(Collected data entries)

BEGIN

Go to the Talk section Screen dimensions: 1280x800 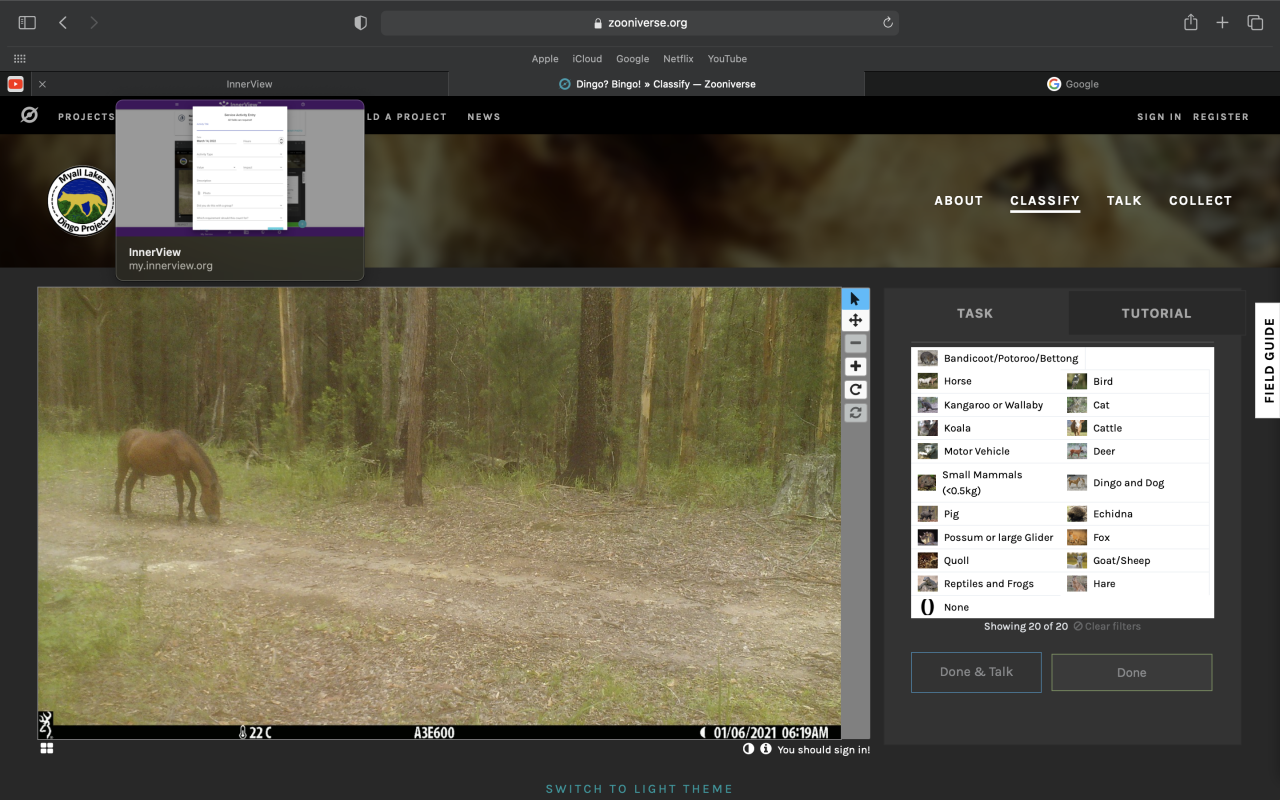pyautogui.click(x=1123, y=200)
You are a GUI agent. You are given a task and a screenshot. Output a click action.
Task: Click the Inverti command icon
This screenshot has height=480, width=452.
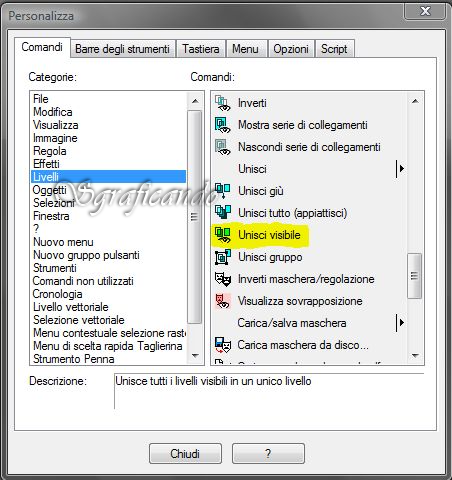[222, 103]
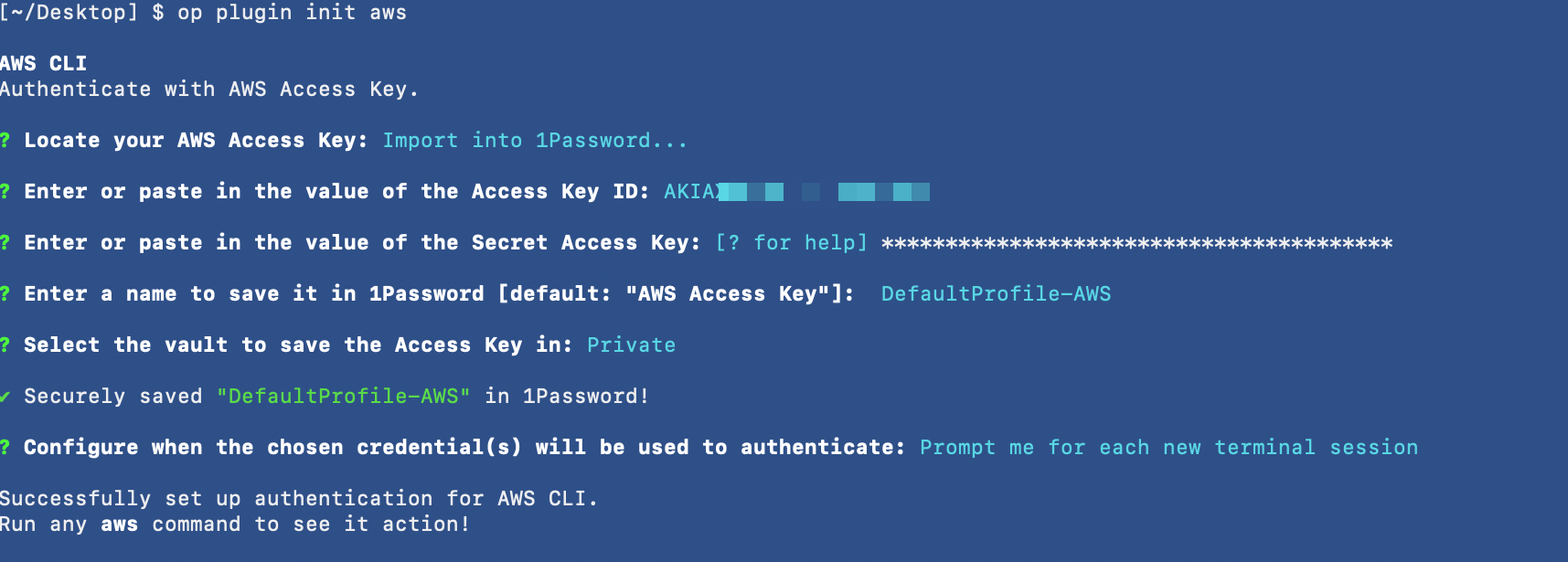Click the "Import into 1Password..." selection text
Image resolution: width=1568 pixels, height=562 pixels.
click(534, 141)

END

**Task prompt**. Output exactly the lines from the one that has "Task: Click the Inverti command icon" through the end of the data. Do not include pictures.

**Written response**.
Task: Click the Inverti command icon
This screenshot has height=480, width=452.
[222, 103]
Click the "Import into 1Password..." selection text
Image resolution: width=1568 pixels, height=562 pixels.
click(534, 141)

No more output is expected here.